Guardrails can run in parallel (default — best latency, but agent may consume tokens before guardrail fails) or blocking (guardrail completes before agent starts — prevents wasted tokens and side effects).

from agents import function_tool, tool_input_guardrail, ToolGuardrailFunctionOutput

@tool_input_guardrail
def block_secrets(data):
    args = json.loads(data.context.tool_arguments or "{}")
    if "sk-" in json.dumps(args):
        return ToolGuardrailFunctionOutput.reject_content(
            "Remove secrets before calling this tool."
        )
    return ToolGuardrailFunctionOutput.allow()

@function_tool(tool_input_guardrails=[block_secrets])
def classify_text(text: str) -> str:
    """Classify text for internal routing."""
    return f"length:{len(text)}"

From Swarm to Agents SDK¶

The Agents SDK is the direct successor to OpenAI Swarm (21k stars, archived March 2025).
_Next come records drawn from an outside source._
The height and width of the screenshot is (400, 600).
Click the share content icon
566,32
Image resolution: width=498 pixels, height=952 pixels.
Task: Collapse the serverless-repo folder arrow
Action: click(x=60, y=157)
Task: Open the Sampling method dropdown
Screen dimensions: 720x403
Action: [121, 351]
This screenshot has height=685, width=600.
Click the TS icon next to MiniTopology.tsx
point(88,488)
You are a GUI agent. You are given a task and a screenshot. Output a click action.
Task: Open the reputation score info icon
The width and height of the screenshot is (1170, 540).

Swarm was an educational, experimental framework that demonstrated the handoff pattern in under 100 lines of code, but was explicitly not intended for production use — no built-in memory, no tracing, no guardrails.

The Agents SDK carries forward Swarm's core handoff abstraction while adding everything needed for production:

Capability	Swarm	Agents SDK
Agent handoffs	Yes (basic)	Yes (with input filters, context management)
Guardrails	No	Yes (input, output, tool-level)
Tracing	No	Yes (automatic, OpenTelemetry-compatible)
Streaming	No	Yes (full token streaming)
MCP support	No	Yes (via `openai-agents-mcp`)
Hosted tools	No	Yes (WebSearch, FileSearch, CodeInterpreter, etc.)
TypeScript	No	Yes (full feature parity)
Provider support	OpenAI only	100+ LLMs via Chat Completions API
Maintenance	Archived	Active development (pushed daily)

Ecosystem Context¶

In late 2025, OpenAI expanded the agent platform further:

AgentKit — Higher-level building blocks for orchestrating agents, complementing the Agents SDK.
Conversations API — Durable threads with replayable state for persistent agent conversations.
Connectors and MCP Servers — Standardized external context and tool access.
Apps SDK — Extends MCP to let developers build UIs alongside MCP servers.

Strengths and Limitations¶

Strengths:

Minimalist design — four primitives cover most agent patterns
Production-ready tracing out of the box (strongest among lightweight frameworks)
Cleanest handoff model of any framework (source)
Dual Python/TypeScript support with feature parity
Provider-agnostic (100+ LLMs) despite OpenAI optimization
Active daily development (20k stars, growing)
Strong guardrail system with input/output/tool-level validation
MCP integration for standardized tool access

Limitations:

No built-in persistent memory — developers must implement their own state management
Handoffs stay within a single run, limiting long-running multi-session workflows
Best performance requires OpenAI models; other providers may have degraded experience
Less flexible than LangGraph for complex graph-based workflows with conditional routing
No built-in human-in-the-loop patterns (must be implemented manually)
Newer framework — smaller ecosystem than LangGraph or CrewAI

When to Use the OpenAI Agents SDK¶

Choose the Agents SDK when you want a lightweight, production-ready framework for multi-agent systems with minimal abstraction overhead. It is the best choice for teams already in the OpenAI ecosystem, projects that need strong tracing and guardrails out of the box, and scenarios where the handoff pattern (triage → specialist delegation) maps naturally to the problem. For complex graph-based workflows with conditional branching and checkpointing, consider LangGraph instead.